● TASK DIRECTIONS:
Could you reproduce every one of the following records line for line, with nothing changed?

● INPUT RECORDS:
━━━━━━━━━━
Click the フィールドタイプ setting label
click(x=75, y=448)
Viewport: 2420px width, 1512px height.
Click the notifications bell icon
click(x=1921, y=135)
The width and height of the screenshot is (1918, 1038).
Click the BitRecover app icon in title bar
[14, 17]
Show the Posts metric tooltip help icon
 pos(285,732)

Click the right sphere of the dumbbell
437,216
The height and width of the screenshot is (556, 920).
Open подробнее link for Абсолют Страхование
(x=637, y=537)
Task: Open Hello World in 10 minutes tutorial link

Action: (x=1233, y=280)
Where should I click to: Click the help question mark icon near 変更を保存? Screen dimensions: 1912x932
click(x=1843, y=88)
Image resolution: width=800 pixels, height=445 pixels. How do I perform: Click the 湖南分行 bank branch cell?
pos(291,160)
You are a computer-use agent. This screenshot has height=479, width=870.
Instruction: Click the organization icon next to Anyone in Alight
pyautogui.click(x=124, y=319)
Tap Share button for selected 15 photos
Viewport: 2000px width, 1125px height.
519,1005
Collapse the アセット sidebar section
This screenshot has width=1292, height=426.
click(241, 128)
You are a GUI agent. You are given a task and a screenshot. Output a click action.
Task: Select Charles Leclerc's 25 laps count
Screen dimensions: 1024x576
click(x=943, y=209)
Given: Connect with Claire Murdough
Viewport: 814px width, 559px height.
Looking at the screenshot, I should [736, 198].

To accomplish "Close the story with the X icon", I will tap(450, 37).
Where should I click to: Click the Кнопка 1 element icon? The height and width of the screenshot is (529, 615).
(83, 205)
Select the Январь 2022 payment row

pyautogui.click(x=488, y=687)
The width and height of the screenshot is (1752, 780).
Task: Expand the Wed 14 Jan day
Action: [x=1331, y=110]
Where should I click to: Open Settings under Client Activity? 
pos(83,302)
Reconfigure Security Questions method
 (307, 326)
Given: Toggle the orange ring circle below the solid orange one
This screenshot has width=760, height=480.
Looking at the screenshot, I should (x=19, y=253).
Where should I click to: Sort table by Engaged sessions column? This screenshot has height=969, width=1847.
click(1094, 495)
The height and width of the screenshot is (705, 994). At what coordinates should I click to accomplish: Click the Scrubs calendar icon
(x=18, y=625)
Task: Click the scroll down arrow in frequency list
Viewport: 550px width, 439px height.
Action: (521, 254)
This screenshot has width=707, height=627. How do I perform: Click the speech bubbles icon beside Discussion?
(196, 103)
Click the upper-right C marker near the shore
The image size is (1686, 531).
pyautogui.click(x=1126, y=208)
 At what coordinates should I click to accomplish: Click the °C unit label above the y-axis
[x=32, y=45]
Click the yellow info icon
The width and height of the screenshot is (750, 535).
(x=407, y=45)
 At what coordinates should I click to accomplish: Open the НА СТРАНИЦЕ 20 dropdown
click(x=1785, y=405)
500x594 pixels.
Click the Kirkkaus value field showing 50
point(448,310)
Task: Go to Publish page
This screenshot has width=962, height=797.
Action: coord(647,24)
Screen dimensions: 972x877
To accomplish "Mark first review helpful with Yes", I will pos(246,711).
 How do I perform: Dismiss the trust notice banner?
━━━━━━━━━━
● THE OUTPUT:
Click the フィールドタイプ setting label
click(x=75, y=448)
Viewport: 2420px width, 1512px height.
Click the notifications bell icon
click(x=1921, y=135)
The width and height of the screenshot is (1918, 1038).
Click the BitRecover app icon in title bar
[14, 17]
Show the Posts metric tooltip help icon
 pos(285,732)

Click the right sphere of the dumbbell
437,216
The height and width of the screenshot is (556, 920).
Open подробнее link for Абсолют Страхование
(x=637, y=537)
Task: Open Hello World in 10 minutes tutorial link

Action: (x=1233, y=280)
Where should I click to: Click the help question mark icon near 変更を保存? Screen dimensions: 1912x932
click(x=1843, y=88)
Image resolution: width=800 pixels, height=445 pixels. How do I perform: Click the 湖南分行 bank branch cell?
pos(291,160)
You are a computer-use agent. This screenshot has height=479, width=870.
Instruction: Click the organization icon next to Anyone in Alight
pyautogui.click(x=124, y=319)
Tap Share button for selected 15 photos
Viewport: 2000px width, 1125px height.
519,1005
Collapse the アセット sidebar section
This screenshot has width=1292, height=426.
click(241, 128)
You are a GUI agent. You are given a task and a screenshot. Output a click action.
Task: Select Charles Leclerc's 25 laps count
Screen dimensions: 1024x576
click(x=943, y=209)
Given: Connect with Claire Murdough
Viewport: 814px width, 559px height.
Looking at the screenshot, I should [736, 198].

To accomplish "Close the story with the X icon", I will tap(450, 37).
Where should I click to: Click the Кнопка 1 element icon? The height and width of the screenshot is (529, 615).
(83, 205)
Select the Январь 2022 payment row

pyautogui.click(x=488, y=687)
The width and height of the screenshot is (1752, 780).
Task: Expand the Wed 14 Jan day
Action: [x=1331, y=110]
Where should I click to: Open Settings under Client Activity? 
pos(83,302)
Reconfigure Security Questions method
 (307, 326)
Given: Toggle the orange ring circle below the solid orange one
This screenshot has width=760, height=480.
Looking at the screenshot, I should (x=19, y=253).
Where should I click to: Sort table by Engaged sessions column? This screenshot has height=969, width=1847.
click(1094, 495)
The height and width of the screenshot is (705, 994). At what coordinates should I click to accomplish: Click the Scrubs calendar icon
(x=18, y=625)
Task: Click the scroll down arrow in frequency list
Viewport: 550px width, 439px height.
Action: (521, 254)
This screenshot has width=707, height=627. How do I perform: Click the speech bubbles icon beside Discussion?
(196, 103)
Click the upper-right C marker near the shore
The image size is (1686, 531).
pyautogui.click(x=1126, y=208)
 At what coordinates should I click to accomplish: Click the °C unit label above the y-axis
[x=32, y=45]
Click the yellow info icon
The width and height of the screenshot is (750, 535).
(x=407, y=45)
 At what coordinates should I click to accomplish: Open the НА СТРАНИЦЕ 20 dropdown
click(x=1785, y=405)
500x594 pixels.
Click the Kirkkaus value field showing 50
point(448,310)
Task: Go to Publish page
This screenshot has width=962, height=797.
Action: coord(647,24)
Screen dimensions: 972x877
To accomplish "Mark first review helpful with Yes", I will pos(246,711).
 How do I perform: Dismiss the trust notice banner?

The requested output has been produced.